Purpose
Metabolic syndrome (MS) during pregnancy constitutes a serious threat to the mother and child health that will shortly become a major public health issue, especially in developing countries. However, in Cameroon, epidemiological data on MS during pregnancy are still scarce. The aim of this study was to determine the prevalence and determinants of MS among pregnant women followed-up at the Dschang District Hospital (DDH), in the west region of Cameroon.
Patients and Methods
This study was a hospital based cross-sectional study, carried out among pregnant women followed-up at the antenatal care unit of the DDH, from September 2019 to June 2020. Participants were assessed on sociodemographic, lifestyle parameters, and dietary habits using standardized and structured questionnaires.
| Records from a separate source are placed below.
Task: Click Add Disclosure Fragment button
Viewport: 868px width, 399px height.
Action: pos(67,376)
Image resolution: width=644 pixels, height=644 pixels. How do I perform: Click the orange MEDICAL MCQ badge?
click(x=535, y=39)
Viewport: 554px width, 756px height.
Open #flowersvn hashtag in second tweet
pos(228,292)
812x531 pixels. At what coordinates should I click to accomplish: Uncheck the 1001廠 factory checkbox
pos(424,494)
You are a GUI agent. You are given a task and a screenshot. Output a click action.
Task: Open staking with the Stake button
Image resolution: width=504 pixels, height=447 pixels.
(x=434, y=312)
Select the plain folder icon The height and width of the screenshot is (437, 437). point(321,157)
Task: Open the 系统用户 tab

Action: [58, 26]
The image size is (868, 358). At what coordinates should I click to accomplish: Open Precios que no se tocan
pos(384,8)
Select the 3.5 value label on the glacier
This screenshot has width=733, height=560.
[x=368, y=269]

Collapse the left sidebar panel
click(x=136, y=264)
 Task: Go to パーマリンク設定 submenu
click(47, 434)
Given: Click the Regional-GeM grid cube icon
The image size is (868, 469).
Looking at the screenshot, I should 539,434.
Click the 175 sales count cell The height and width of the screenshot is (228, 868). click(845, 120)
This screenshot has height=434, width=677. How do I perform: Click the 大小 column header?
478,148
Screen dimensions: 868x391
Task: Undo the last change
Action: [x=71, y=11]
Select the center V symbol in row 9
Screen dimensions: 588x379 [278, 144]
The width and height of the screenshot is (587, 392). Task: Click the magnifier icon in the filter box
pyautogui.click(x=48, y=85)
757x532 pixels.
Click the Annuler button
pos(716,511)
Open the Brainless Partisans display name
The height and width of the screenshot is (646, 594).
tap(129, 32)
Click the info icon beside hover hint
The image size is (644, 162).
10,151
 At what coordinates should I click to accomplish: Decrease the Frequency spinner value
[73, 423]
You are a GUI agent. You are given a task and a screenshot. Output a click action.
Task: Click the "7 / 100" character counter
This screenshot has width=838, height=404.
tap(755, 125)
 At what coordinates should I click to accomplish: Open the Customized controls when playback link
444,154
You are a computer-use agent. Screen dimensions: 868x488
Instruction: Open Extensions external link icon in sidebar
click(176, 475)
Anthropometric parameters, blood pressure, and biochemical markers were measured using standard procedures. Metabolic syndrome was diagnosed using the HNLBI/AHA definition, modified for pregnant women by Chatzi et al. A participant was recorded as having MS if presenting at least three of the following criteria: Pre-gestational BMI >30 kg/m2; triglycerides ≥150 mg/dl; HDL cholesterol <50 mg/dl; SBP ≥130/DBP ≥85 mm/Hg; and fasting blood glucose ≥100 mg/dl.
Results
Six hundred and four (604) pregnant women were included in the study. The prevalence of MS was 17.88% (95% CI: 15.03–21.14) and its most frequent individual components were low levels of HDL-cholesterol (66.23% (95% CI: 62.36–69.88)) and hypertriglyceridemia (28% (95% CI: 54.31–62.15)). Grand multiparous shows a higher risk of presenting MS (OR:3.06, 95% CI: 1.24–7.12; p = 0.011) compared to nulliparous. Pregestational BMI appears to be the best predictor of MS during pregnancy even after adjustment on age, parity, lifestyle and dietary habits (OR: 46.46, 95% CI: 15.58–138.49;
p
˂ 0.0001).
Conclusion
The prevalence of MS on pregnant women in the Dschang health district is 17.88% (95% CI: 15.03–21.14) and its major determinant is pre-gestational obesity. This work provides quality preliminary data for the design and improvement of prevention strategies.